# [REQUIREMENTS]
Select every line in the records below that contains the word "what".

# [Records from a data source]
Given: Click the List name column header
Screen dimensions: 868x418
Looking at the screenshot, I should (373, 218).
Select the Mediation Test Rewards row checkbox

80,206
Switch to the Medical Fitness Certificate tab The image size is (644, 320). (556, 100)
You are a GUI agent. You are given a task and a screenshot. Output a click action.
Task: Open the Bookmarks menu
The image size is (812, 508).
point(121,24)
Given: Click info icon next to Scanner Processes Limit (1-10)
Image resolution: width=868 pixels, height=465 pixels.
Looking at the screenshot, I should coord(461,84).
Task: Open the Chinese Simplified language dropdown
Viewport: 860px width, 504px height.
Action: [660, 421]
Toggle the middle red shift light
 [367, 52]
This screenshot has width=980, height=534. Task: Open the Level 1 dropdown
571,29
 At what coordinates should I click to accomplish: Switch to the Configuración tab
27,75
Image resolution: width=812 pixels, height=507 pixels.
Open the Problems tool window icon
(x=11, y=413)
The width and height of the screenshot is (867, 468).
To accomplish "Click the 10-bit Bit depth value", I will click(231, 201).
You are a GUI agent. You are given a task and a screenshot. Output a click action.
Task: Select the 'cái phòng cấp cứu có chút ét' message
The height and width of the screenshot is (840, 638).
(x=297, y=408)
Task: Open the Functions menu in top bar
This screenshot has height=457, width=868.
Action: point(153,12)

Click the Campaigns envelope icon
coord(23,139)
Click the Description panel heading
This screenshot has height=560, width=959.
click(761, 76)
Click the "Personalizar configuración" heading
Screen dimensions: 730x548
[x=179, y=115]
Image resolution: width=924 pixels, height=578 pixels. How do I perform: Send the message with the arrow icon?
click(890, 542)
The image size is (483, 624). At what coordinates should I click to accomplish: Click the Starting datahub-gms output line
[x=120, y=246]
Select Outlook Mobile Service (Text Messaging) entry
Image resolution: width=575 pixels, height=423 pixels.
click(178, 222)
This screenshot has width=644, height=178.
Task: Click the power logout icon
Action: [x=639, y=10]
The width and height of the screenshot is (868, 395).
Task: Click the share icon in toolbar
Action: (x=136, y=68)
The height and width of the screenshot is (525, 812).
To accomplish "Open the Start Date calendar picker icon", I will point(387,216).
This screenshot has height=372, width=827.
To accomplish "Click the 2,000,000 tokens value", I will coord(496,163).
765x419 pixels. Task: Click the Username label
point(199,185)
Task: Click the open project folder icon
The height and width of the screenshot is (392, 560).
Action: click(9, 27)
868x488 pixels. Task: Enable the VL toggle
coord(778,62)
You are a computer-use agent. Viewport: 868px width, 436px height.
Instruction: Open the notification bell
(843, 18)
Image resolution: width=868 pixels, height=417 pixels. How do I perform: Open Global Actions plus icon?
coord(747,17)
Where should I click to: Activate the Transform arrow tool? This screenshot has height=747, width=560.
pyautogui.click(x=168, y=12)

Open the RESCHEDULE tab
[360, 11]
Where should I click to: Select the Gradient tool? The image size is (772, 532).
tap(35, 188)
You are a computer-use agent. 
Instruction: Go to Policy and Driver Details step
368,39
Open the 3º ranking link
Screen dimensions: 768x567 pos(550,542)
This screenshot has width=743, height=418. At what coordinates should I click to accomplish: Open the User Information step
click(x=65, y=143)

# [THE COMPLETED TASK]
 At what coordinates should I click to accomplish: Switch to the Configuración tab
The image size is (483, 624). At what coordinates should I click to accomplish: Click the Starting datahub-gms output line
This screenshot has width=743, height=418. At what coordinates should I click to accomplish: Open the User Information step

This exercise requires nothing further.